I freely admit that had it not been for the financial crisis, this would be a much closer race. If and when McCain loses tonight, many on the right wing will scream about this fact on TV. I don't personally see it as a negative though. Obama wasn't lucky that the public trusted him more on the economy. He worked for it. He was lucky in that McCain had little opportunity to set the conversation to play to his strengths, like national security, amid such a gargantuan financial meltdown. That being said, nobody forced McCain to repeatedly call the economy fundamentally strong, a move that I think was the major tipping point for the campaign. I still don't know what he was trying to accomplish with that. Perhaps he was hoping that it actually was strong and he could make look Obama look like the boy who cried wolf, hammering home the naiveté argument. Cunning, but risky.

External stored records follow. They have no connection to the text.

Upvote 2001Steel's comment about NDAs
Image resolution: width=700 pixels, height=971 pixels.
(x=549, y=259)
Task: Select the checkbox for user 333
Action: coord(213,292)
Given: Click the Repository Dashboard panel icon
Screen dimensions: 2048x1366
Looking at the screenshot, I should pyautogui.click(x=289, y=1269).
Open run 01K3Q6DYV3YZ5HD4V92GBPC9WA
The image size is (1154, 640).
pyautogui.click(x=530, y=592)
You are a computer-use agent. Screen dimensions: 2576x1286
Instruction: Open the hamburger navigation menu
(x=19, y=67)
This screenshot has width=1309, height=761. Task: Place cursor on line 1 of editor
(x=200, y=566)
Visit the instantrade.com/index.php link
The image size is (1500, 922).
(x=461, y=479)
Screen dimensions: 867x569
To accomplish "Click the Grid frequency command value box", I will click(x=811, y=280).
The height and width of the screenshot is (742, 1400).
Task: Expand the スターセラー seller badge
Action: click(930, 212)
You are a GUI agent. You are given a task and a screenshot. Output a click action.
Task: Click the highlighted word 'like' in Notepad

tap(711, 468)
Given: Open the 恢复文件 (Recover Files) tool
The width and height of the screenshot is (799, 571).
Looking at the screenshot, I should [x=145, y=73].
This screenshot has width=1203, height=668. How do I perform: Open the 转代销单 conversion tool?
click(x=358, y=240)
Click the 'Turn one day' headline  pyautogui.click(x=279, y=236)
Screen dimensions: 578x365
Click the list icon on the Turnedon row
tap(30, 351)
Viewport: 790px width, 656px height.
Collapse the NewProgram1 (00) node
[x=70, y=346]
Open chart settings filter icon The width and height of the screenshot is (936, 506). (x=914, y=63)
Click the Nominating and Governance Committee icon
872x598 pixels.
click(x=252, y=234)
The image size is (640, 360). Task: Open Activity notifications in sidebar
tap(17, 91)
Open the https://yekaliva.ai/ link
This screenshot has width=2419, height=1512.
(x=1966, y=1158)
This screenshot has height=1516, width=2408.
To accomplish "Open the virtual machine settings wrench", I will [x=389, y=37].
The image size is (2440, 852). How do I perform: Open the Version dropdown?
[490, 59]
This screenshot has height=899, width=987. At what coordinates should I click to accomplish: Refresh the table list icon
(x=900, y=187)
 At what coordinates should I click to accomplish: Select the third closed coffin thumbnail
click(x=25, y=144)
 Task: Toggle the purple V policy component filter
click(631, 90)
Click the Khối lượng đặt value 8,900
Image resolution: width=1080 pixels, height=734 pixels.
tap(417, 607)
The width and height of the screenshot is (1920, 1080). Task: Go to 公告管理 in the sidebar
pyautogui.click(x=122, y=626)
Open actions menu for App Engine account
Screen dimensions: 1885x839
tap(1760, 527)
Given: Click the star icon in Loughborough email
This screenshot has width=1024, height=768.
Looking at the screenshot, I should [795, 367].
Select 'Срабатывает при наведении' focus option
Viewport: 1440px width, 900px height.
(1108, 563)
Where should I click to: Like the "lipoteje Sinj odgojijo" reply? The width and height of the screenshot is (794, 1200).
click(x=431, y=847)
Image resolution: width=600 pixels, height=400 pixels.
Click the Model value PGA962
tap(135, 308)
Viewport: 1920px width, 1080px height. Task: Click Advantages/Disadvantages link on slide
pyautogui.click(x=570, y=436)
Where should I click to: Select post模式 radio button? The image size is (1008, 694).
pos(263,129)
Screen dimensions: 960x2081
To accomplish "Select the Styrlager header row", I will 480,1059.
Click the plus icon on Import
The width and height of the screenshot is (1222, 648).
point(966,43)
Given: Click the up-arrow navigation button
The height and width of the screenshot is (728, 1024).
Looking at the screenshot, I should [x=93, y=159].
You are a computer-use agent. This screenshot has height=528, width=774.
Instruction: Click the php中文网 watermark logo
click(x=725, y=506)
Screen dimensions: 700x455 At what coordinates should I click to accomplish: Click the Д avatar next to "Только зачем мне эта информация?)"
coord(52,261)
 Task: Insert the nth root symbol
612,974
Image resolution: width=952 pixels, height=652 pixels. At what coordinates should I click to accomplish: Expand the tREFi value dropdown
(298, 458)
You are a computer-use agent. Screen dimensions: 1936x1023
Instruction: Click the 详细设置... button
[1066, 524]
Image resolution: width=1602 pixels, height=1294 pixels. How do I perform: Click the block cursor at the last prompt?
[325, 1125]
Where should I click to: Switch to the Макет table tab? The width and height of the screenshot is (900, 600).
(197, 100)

Write it off as hyperbole, but I think Obama's election will be the start of a completely new era for America. Here in Europe, people I have met are excited by the prospect of new American leadership. Bush has badly damaged our reputation abroad, but I think most people recognize that he does not represent our country very well. News of his plummeting approval ratings is well known here. I have no explanations for people who want to know why he was voted in twice, except that fear is a very powerful force. We still lead the free world, and having someone with strong intellectual curiosity and a steady hand at the helm will do everyone a lot of good. Obama has a lot to clean up, and he has a massive weight on his shoulders, but I have supreme confidence in the man. Things are going to get uglier before they get prettier, but I am incredibly optimistic about the future. Under Obama, we will get out of this economic mess, get out of Iraq, and get serious about universal healthcare and the environment. He has the chance to set the tone for the rest of the century, something Bush totally squandered.